[Stored data]
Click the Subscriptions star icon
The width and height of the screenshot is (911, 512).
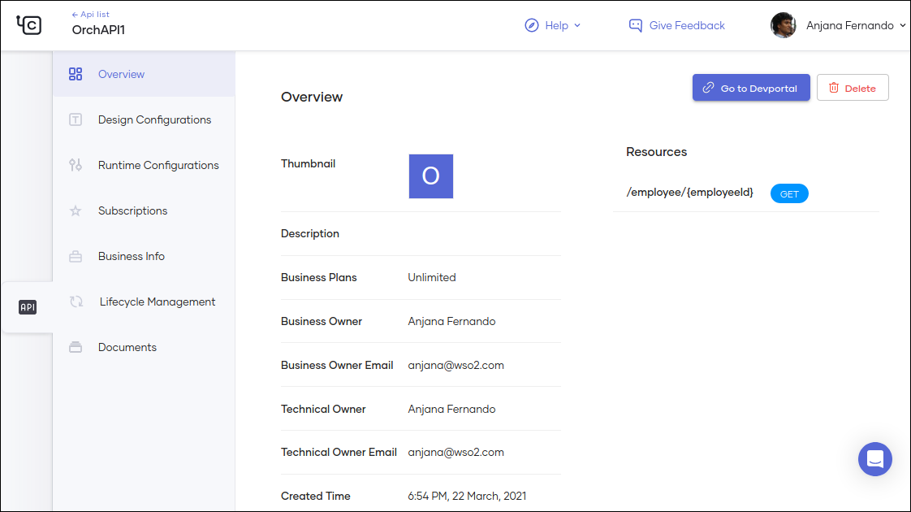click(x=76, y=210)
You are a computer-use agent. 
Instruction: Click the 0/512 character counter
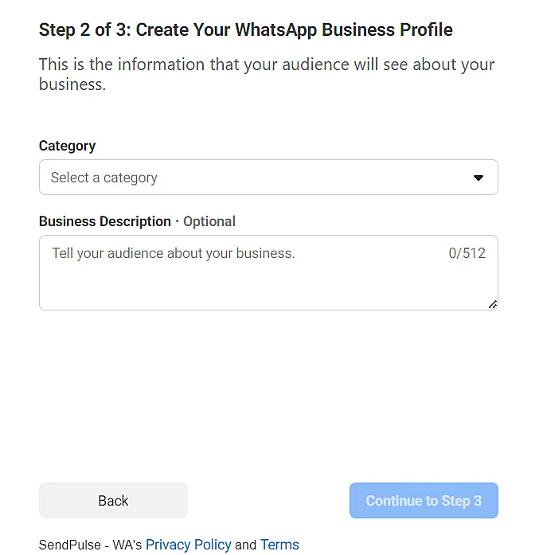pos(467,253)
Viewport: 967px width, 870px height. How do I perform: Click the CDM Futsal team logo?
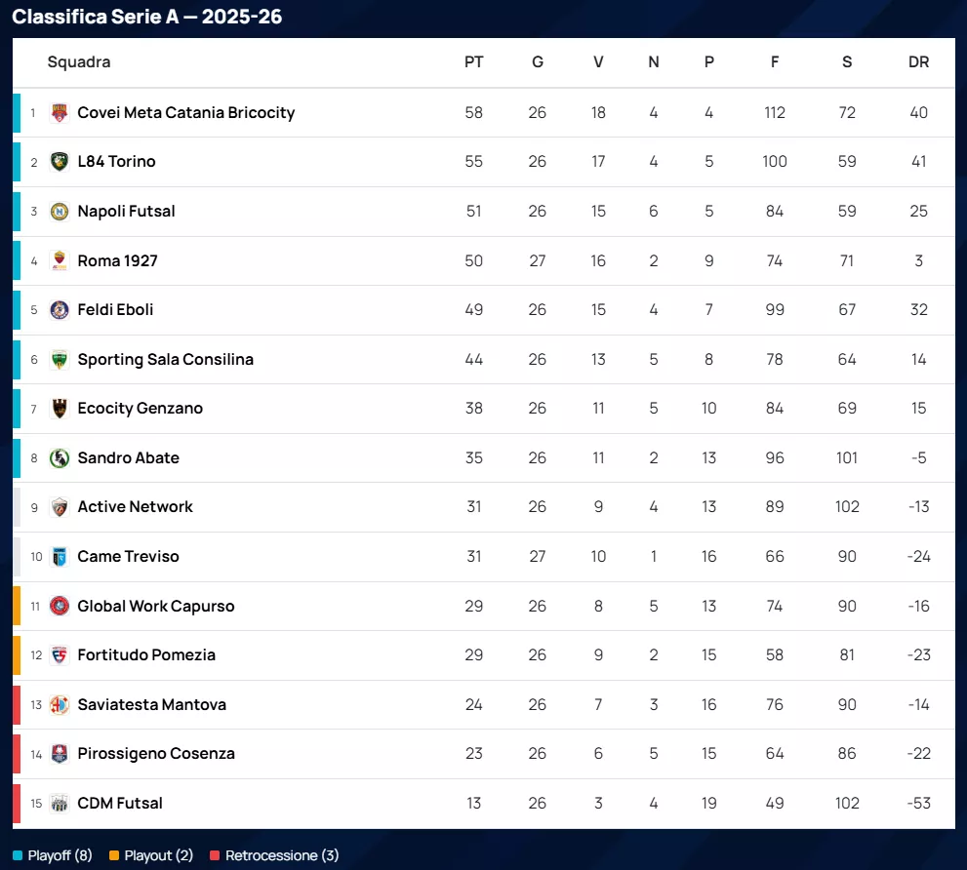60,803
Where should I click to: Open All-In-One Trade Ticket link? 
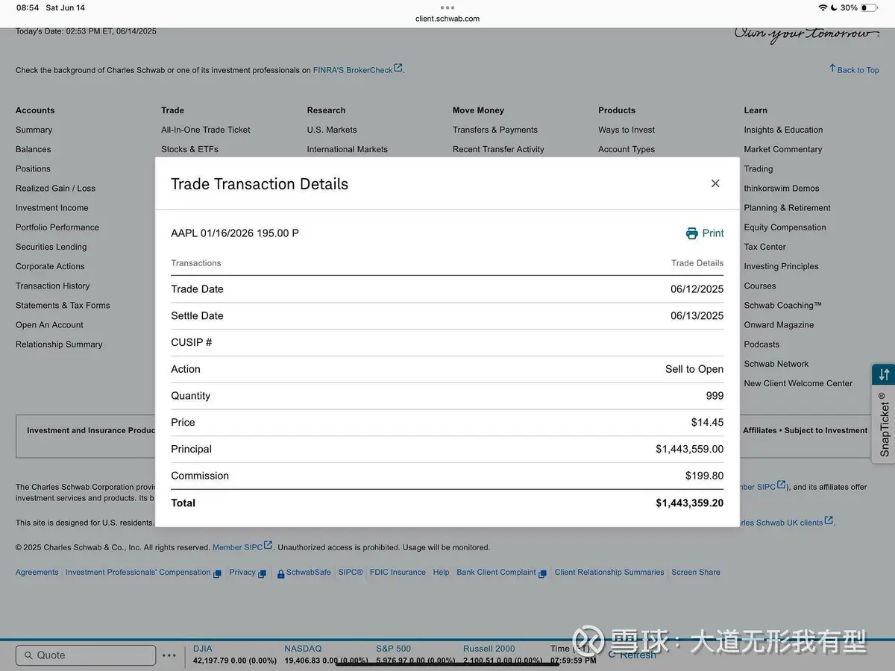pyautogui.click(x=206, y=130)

[Exercise] Output, exactly and with no pictures, every line from the one that contains "The width and" through the final line of the entries.

[Completed task]
The width and height of the screenshot is (911, 512).
click(x=76, y=210)
You are a computer-use agent. 
Instruction: Click the 0/512 character counter
pos(467,253)
Viewport: 967px width, 870px height. How do I perform: Click the CDM Futsal team logo?
60,803
Where should I click to: Open All-In-One Trade Ticket link? 
pyautogui.click(x=206, y=130)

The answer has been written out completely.